== Segment start ==

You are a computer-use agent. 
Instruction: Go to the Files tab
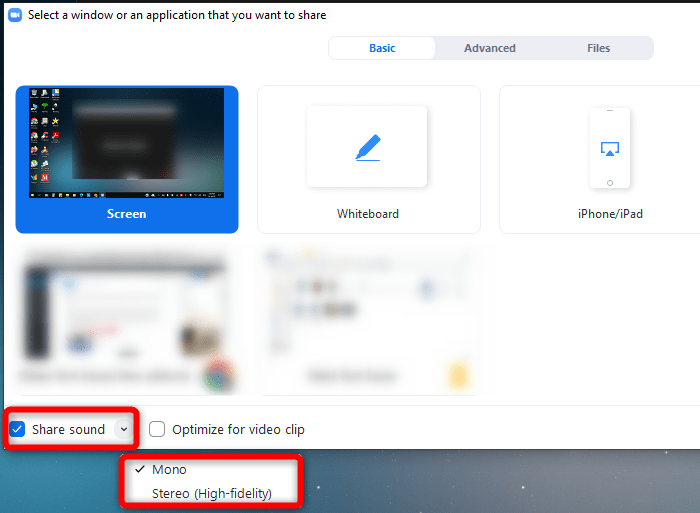pos(598,48)
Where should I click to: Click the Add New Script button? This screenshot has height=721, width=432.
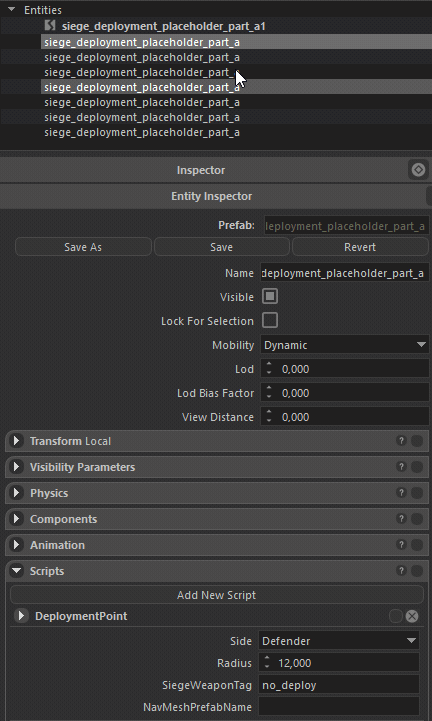(x=216, y=595)
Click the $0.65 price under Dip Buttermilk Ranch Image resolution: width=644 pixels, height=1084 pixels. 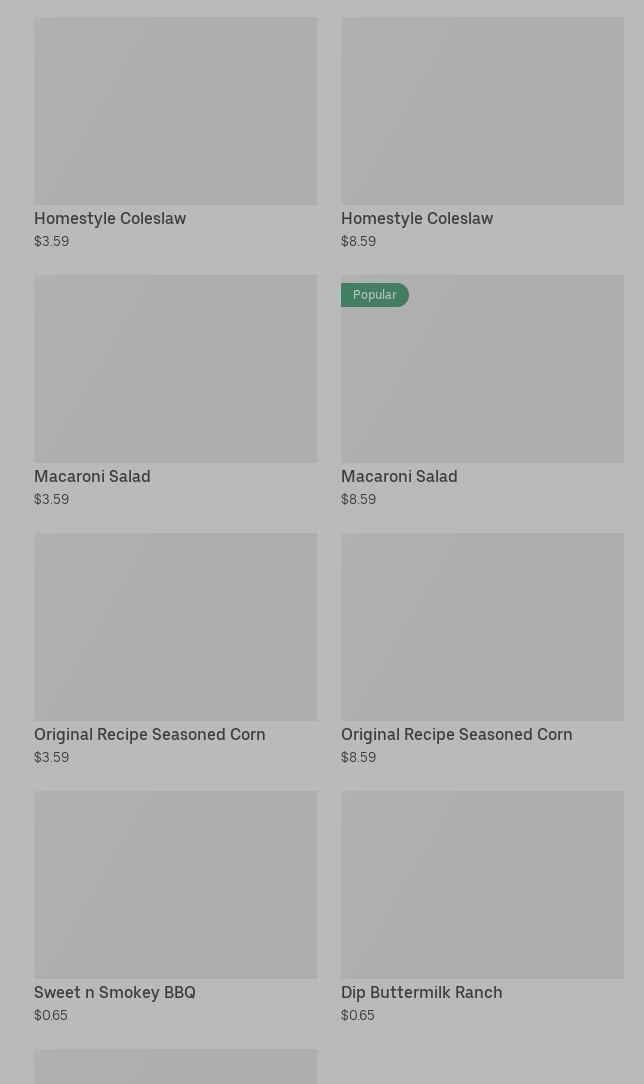(358, 1015)
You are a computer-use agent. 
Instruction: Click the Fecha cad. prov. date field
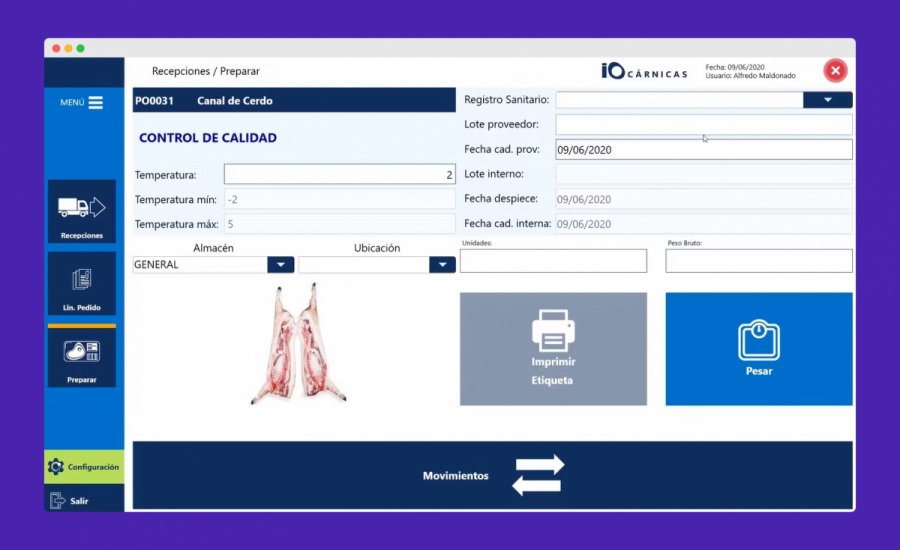coord(703,149)
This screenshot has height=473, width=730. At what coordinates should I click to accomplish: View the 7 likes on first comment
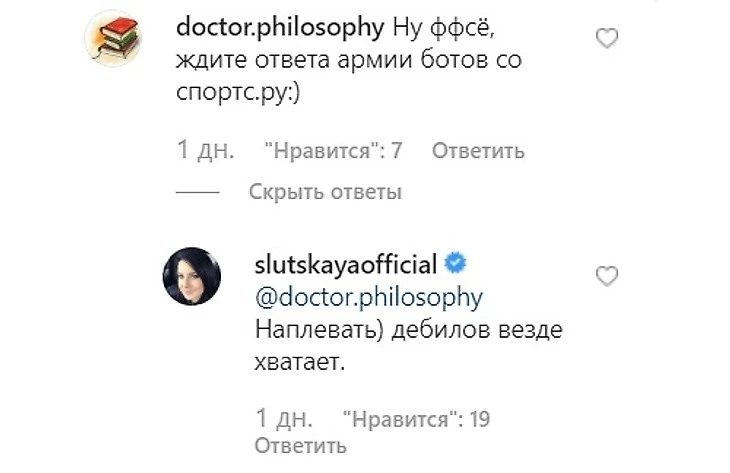tap(333, 152)
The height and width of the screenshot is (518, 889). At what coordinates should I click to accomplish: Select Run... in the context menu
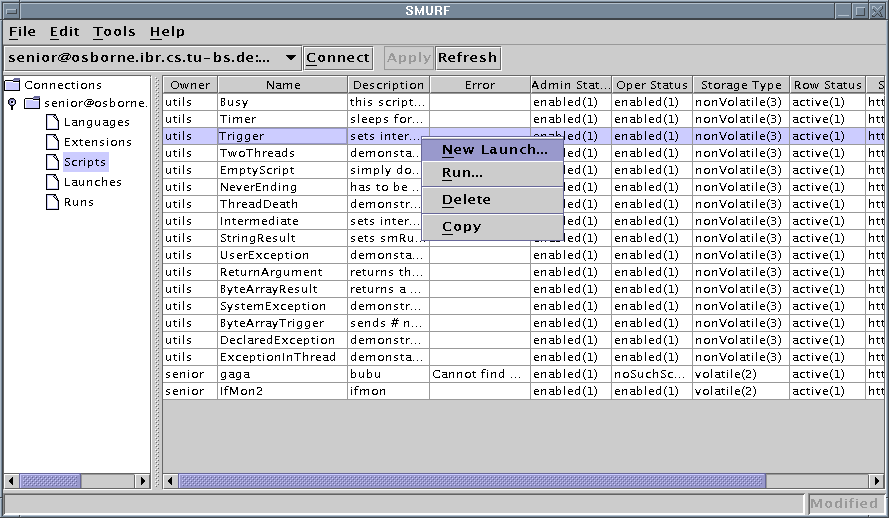[x=462, y=173]
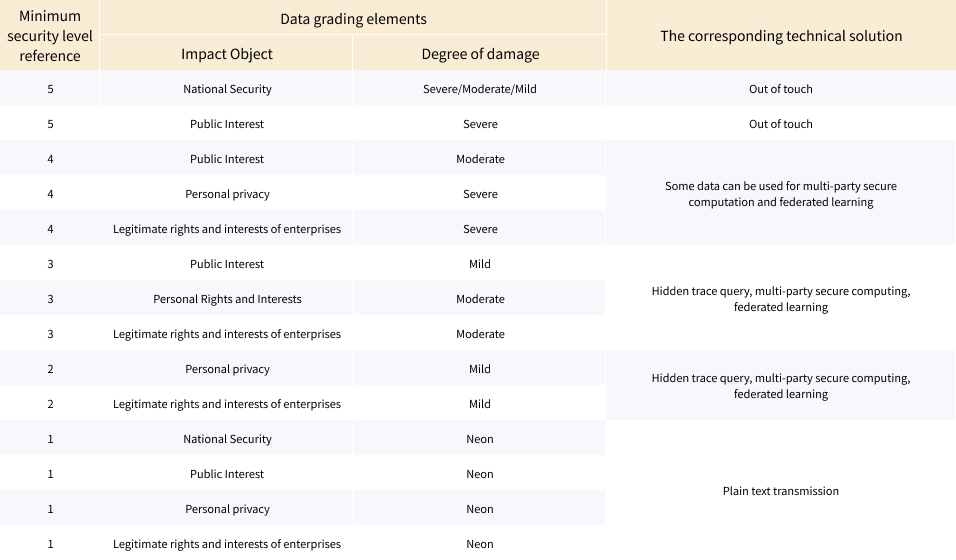Click the "Impact Object" column header

[227, 54]
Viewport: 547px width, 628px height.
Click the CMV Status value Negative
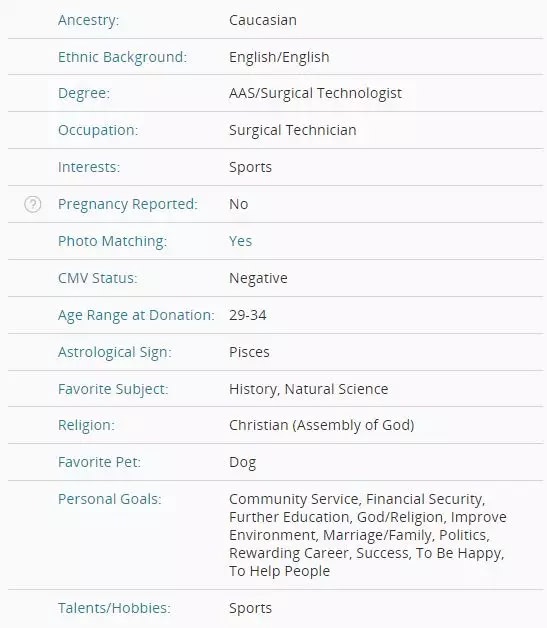[258, 278]
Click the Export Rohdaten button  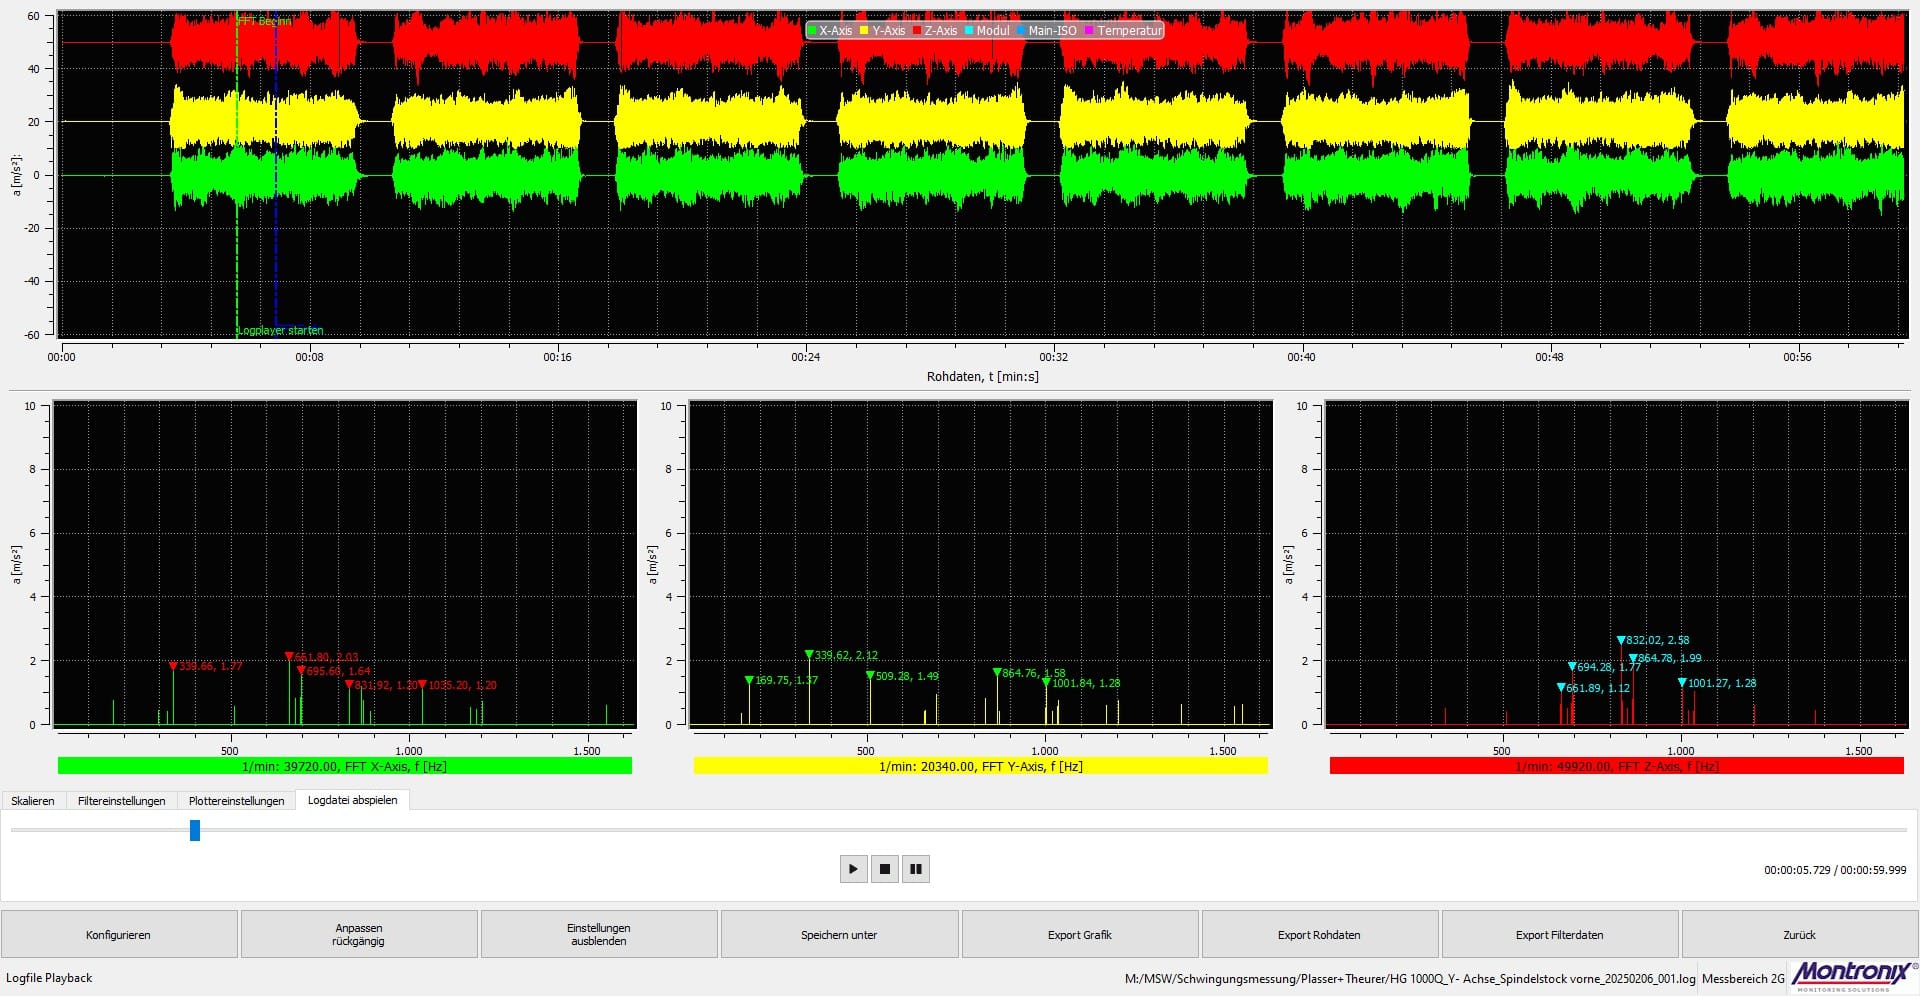click(1318, 934)
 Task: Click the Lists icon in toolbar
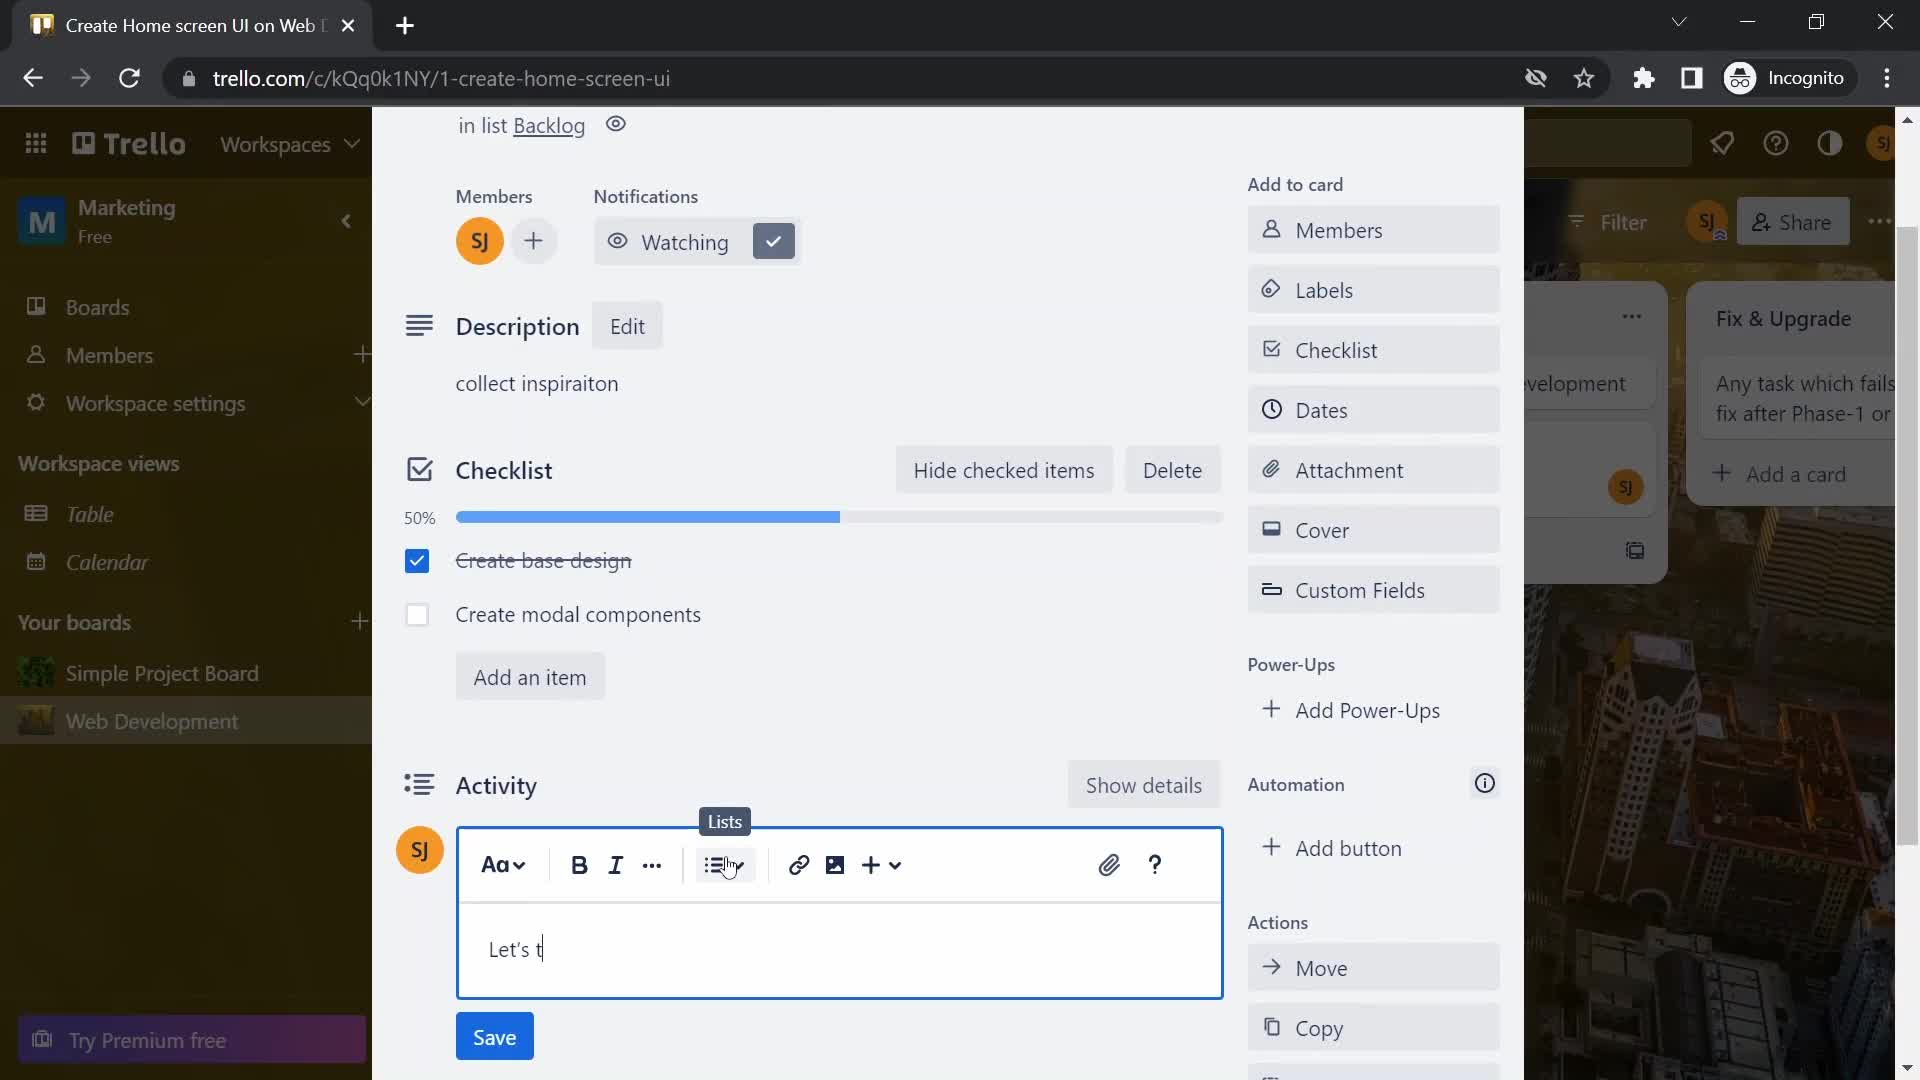[723, 864]
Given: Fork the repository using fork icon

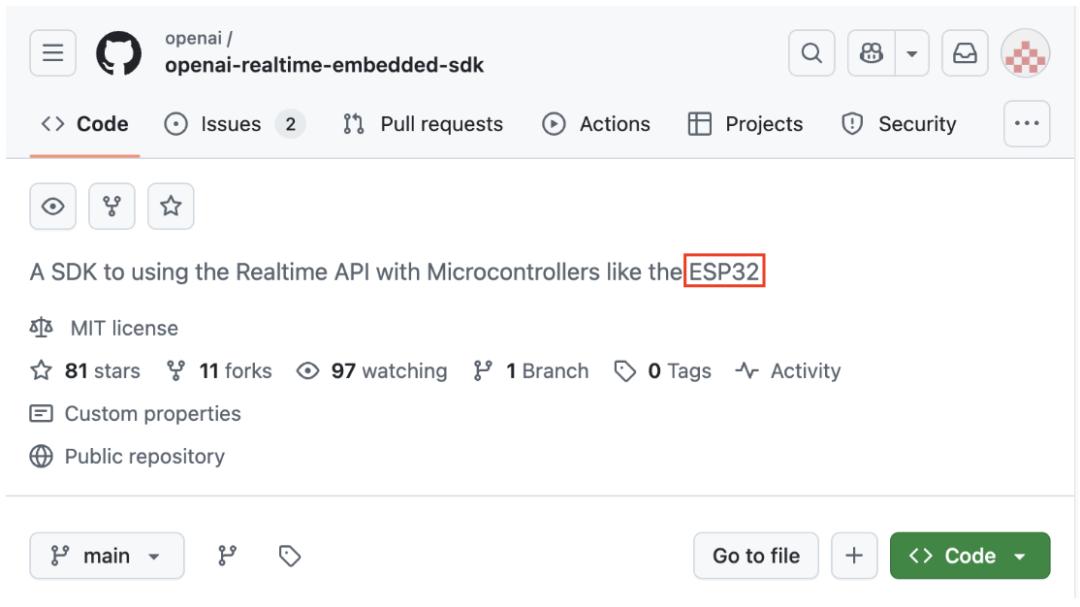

== Segment end ==

Write out only the lines from the line containing "Task: Click the Lists icon in toolbar" through the end of the material above, both end lines included. Pictures are not written out.

■ Response
 Task: Click the Lists icon in toolbar
[723, 864]
Given: Fork the repository using fork icon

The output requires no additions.